College and university administrations have raised “academic freedom” objections to unionization by graduate assistants, faculty, and by the Northwestern football players. The AAUP amicus brief in Northwestern University took particular issue with this argument that academic freedom justified depriving graduate assistants of the right to unionize. As the AAUP brief argued:
“At its core, the Brown University test of employee status is based on an erroneous understanding of the relationship between academic freedom and collective bargaining. . . . Indeed, interim developments provide further support for the notion that collective bargaining is compatible with academic freedom. These include the NYU administration’s decision to voluntarily recognize its graduate assistant union and a new research study that is the first to provide a cross-campus comparison of how faculty-student relationships and academic freedom fare at unionized and non-unionized campuses.” [See Sean E. Rodgers, Adrienne E. Eaton, & Paula B. Voos, “Effects of Unionization on Graduate Student Employees: Student Relations, Academic Freedom, and Pay,” ILR REVIEW, Vol. 66, No. 2, 487-501 (2013)].

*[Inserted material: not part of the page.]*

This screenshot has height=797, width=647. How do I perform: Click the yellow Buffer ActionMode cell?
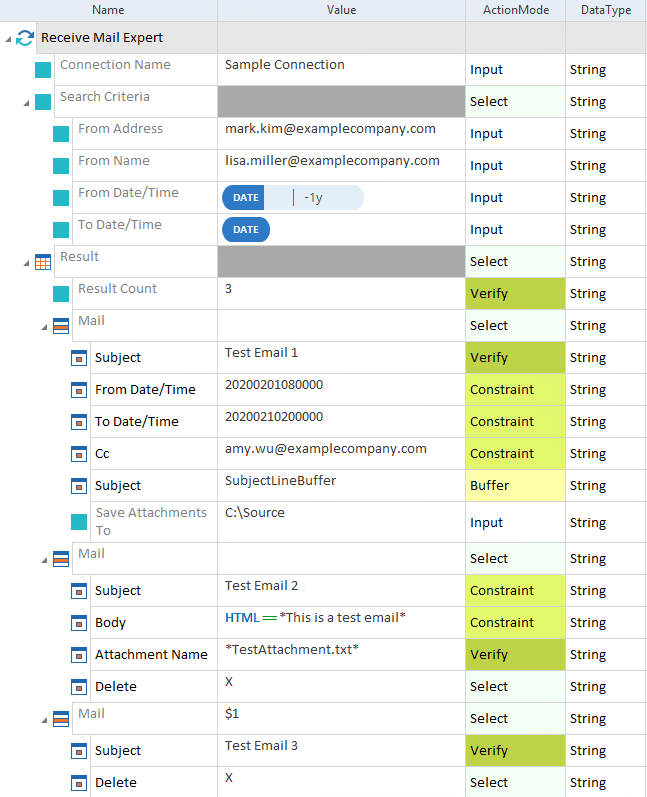[x=515, y=486]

Academic freedom is also compatible with collective bargaining by faculty. As the AAUP stated in its amicus brief in the recent Pacific Lutheran University case before the NLRB, “Faculty rely on academic freedom as the term and condition of employment central to their ability to have autonomy and independence in their teaching and research, and in their collective influence on academic matters through governance bodies.”
Unionization under the NLRA has been blocked in many cases by the US Supreme Court’s 1980 Yeshiva University decision, finding that tenure-track/tenured faculty often have “managerial”, not “employee” status under the NLRA. The NLRB’s Pacific Lutheran University decision, in December 2014, creates standards for applying Yeshiva to hold employers to a high level of proof of managerial status. [361 NLRB No. 157 (2014)] This will certainly ease unionization by the growing numbers of non-tenure-track faculty. And it will likely open the door to greater unionization by tenure-track/tenured faculty in the age of corporatization and top-down management by the growing ranks of university administrators.
Regardless of the law, it still holds true that collective action is the best way for students and faculty to wield influence in colleges and universities – public or private. Today, collective action is crucial as a means to challenge corporatization, including increased top-down management and growing commercialization of teaching and research. The football players at Northwestern University understood this. We can all learn from them.